Mr. Ambury has served as Vice President and Treasurer of Star since March 1999. From 1996 through 2001, he was Vice President of Star’s propane segment. Mr. Ambury was employed by Petro from 1983 through 1996, where he served in various accounting/finance capacities. From 1979 to 1983, he was employed by a predecessor firm of KPMG, a public accounting firm. Mr. Ambury has been a Certified Public Accountant since 1981. Star Gas Partners, L.P. is the nation’s largest retail distributor of home heating oil.
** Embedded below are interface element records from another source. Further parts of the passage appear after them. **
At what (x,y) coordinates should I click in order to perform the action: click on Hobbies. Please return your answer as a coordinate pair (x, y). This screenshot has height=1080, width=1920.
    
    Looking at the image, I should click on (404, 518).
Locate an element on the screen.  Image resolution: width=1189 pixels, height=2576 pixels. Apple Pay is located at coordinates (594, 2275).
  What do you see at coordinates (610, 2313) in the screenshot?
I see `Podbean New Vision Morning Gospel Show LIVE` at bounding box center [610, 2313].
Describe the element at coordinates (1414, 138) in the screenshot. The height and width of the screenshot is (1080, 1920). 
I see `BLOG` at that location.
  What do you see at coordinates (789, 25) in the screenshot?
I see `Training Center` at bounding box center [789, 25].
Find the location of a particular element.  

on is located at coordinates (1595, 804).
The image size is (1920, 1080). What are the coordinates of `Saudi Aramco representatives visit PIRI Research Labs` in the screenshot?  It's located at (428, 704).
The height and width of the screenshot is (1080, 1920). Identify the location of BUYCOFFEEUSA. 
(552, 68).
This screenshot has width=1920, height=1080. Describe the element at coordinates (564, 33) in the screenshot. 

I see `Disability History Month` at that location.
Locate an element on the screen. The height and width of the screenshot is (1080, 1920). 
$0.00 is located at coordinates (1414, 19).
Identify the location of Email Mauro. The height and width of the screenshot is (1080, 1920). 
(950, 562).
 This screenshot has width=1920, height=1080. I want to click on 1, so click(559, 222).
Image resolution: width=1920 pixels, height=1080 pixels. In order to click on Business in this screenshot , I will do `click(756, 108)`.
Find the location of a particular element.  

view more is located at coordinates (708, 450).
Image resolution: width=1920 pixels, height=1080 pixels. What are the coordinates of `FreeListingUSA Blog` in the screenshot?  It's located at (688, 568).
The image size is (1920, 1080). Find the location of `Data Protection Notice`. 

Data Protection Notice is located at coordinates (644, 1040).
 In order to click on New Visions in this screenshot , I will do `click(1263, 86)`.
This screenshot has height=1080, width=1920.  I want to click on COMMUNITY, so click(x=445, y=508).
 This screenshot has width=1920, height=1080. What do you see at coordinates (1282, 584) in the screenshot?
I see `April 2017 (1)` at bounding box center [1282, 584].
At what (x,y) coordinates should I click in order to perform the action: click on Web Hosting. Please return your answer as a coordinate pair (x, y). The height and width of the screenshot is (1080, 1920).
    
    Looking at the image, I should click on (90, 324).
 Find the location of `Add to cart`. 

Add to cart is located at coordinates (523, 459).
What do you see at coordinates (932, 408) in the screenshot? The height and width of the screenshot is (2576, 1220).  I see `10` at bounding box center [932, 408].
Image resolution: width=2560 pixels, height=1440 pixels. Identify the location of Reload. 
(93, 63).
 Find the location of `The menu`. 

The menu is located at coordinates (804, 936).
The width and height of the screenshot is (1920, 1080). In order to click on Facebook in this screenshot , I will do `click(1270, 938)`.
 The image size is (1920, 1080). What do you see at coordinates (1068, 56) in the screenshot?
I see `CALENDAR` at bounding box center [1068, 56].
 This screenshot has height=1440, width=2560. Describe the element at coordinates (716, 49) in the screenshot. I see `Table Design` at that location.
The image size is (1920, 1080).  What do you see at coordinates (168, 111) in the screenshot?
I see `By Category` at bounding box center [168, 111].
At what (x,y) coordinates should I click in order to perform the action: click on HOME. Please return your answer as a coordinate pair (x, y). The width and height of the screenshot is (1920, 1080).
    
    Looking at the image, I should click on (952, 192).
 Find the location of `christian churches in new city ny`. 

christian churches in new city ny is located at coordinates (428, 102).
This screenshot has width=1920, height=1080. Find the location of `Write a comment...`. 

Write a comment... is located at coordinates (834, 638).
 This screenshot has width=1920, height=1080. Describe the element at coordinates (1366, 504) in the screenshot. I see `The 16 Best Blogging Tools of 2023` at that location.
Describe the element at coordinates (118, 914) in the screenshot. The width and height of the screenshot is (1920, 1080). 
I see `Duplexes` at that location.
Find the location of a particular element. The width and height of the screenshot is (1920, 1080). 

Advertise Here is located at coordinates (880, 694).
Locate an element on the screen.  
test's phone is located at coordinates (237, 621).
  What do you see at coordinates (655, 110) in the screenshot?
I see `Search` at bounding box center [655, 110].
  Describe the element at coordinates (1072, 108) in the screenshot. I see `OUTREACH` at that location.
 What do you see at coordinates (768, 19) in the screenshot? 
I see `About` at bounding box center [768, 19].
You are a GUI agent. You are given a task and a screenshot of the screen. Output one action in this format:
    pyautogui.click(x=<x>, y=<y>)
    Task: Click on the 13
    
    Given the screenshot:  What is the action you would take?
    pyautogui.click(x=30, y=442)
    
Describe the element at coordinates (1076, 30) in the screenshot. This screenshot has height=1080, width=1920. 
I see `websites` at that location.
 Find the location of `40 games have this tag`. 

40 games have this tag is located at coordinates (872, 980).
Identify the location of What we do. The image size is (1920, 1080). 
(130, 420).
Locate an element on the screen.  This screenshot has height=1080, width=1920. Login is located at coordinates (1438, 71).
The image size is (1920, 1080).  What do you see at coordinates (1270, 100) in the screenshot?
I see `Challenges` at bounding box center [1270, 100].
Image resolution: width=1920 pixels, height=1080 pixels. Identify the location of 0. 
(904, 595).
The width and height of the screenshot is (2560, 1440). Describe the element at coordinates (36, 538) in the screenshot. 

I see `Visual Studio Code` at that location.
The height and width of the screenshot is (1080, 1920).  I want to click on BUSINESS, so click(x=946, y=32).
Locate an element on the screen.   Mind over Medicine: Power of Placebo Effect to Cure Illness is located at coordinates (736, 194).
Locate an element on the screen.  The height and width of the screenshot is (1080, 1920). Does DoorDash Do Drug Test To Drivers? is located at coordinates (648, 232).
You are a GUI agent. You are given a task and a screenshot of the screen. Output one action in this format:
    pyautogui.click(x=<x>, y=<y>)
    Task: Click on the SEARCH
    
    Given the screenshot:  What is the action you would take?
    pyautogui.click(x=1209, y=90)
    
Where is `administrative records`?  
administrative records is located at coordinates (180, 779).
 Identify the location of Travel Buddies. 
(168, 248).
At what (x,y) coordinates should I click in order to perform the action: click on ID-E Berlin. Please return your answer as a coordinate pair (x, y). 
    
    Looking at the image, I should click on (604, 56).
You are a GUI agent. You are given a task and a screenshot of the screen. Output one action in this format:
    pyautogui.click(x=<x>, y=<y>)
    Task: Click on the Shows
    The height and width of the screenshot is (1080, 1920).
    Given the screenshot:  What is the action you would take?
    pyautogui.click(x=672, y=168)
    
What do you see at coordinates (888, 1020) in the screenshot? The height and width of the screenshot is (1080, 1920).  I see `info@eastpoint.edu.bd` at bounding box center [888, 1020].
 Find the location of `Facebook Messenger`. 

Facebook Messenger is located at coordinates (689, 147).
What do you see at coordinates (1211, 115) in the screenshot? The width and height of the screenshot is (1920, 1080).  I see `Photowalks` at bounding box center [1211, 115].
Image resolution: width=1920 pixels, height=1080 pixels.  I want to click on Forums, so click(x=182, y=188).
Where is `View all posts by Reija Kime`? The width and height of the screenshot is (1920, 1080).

Additional information is available at www.star-gas.com.

 

- more -


This news release includes “forward-looking statements” which represent the Partnership’s expectations or beliefs concerning future events that involve risks and uncertainties, including those associated with the effect of weather conditions on the Partnership’s financial performance, the price and supply of home heating oil, the consumption patterns of the Partnership’s customers, the Partnership’s ability to obtain satisfactory gross profit margins, the ability of the Partnership to obtain new accounts and retain existing accounts, the impact of the business process redesign project at the heating oil segment and the ability of the Partnership to address issues related to such project. All statements other than statements of historical facts included in this Report including, without limitation, the statements under “Management’s Discussion and Analysis of Financial Condition and Results of Operations” and elsewhere herein, are forward-looking statements. Although the Partnership believes that the expectations reflected in such forward-looking statements are reasonable, it can give no assurance that such expectations will prove to have been correct. Important factors that could cause actual results to differ materially from the Partnership’s expectations (“Cautionary Statements”) are disclosed in this Report and in the Partnership’s Annual Report on Form 10-K for the year ended September 30, 2004 including without limitation and in conjunction with the forward-looking statements included in this Report. All subsequent written and oral forward-looking statements attributable to the Partnership or persons acting on its behalf are expressly qualified in their entirety by the Cautionary Statements.